The Bank of England and European Central Bank, for example, have been increasing climate risk reporting, stress tests, and green asset purchases. The People's Bank of China has programs supporting carbon-reduction projects through dedicated green financing.
Meanwhile, other nations are slower to implement similar measures. The United States, the world's largest economy and a major carbon emitter, is the most notable laggard, along with Costa Rica, Russia, South Africa, and South Korea, according to the study. The U.S. Federal Reserve further distanced itself from international climate risk management in January 2025, by leaving the Network of Central Banks and Supervisors for Greening the Financial System. Since its founding in 2017, the network has been a leading platform to engage central banks and raise public awareness on the financial risks around climate change and green finance.
The study focused on Organisation for Economic Co-operation and Development (OECD) countries, plus all other countries in the Group of Twenty (G20), an intergovernmental forum. As of 2022, these countries together constituted more than 84% of global gross domestic product and 83% of global carbon dioxide emissions, according to data cited in the study from the World Bank and the U.S. Securities and Exchange Commission.
Warnings for investors
The trend of central banks getting involved in climate action signals a growing recognition of climate change's pervasive economic impact, which has implications for investors. For example, banks with exposure to power companies and utilities could face large losses as policy and competitive conditions shift around the transition to clean energy and power plants quickly become outdated.
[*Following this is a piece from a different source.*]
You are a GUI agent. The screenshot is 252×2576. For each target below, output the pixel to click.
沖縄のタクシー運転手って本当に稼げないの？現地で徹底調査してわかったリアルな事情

Study co-author Jonas Meckling, a climate fellow at BiGS, explained that a rapid shift to clean energy also could devalue oil and gas reserves, leaving the banks and investors that financed the reserves with massive losses. This potentially could destabilize the lending system.
Meckling told The BiGS Fix that investors should pay attention to the information available around stranded assets and clean energy.
"There may be an underlying risk management gap emerging,” Meckling said. “Investors should be aware of both how much information they get on stranded asset risk in a given country, and also what the monetary policies are that facilitate or don't facilitate clean energy investments."
Patchwork or mandates
In the absence of consistent mandates from central banks — or future efforts for harmonization across economies by international organizations such as the Bank for International Settlements (BIS) and the Financial Stability Board — private actors or other regulators may emerge to provide climate risk information and analysis if investors demand it, based on the value of disclosure and assessments in other parts of the world.
Financial supervisors such as the U.S. Securities and Exchange Commission and private credit rating agencies already are beginning to incorporate climate disclosure and evaluations, although politics can create pressure for or against further initiatives. Private sector efforts also face other limitations, since they lack access to the type of standardized information that some central banks are beginning to require.
"Where there is more mandated disclosure, they'll have a different information basis," Meckling said. The question remains, "How much could they substitute for this risk management function that central banks perform in some countries and the cases where they don't?"
As investors become more aware of climate-related financial risks, they are likely to seek out this information, regardless of its source. If European and Asian markets offer greater transparency about climate risks, that could further pressure at-risk industries such as mining and power, and the financial sector, to develop new models and new standards for analyzing climate risk.
The new study was published in the journal Nature Energy in February 2025. In addition to Shears and Meckling, a third co-author is Jared Finnegan of University College London.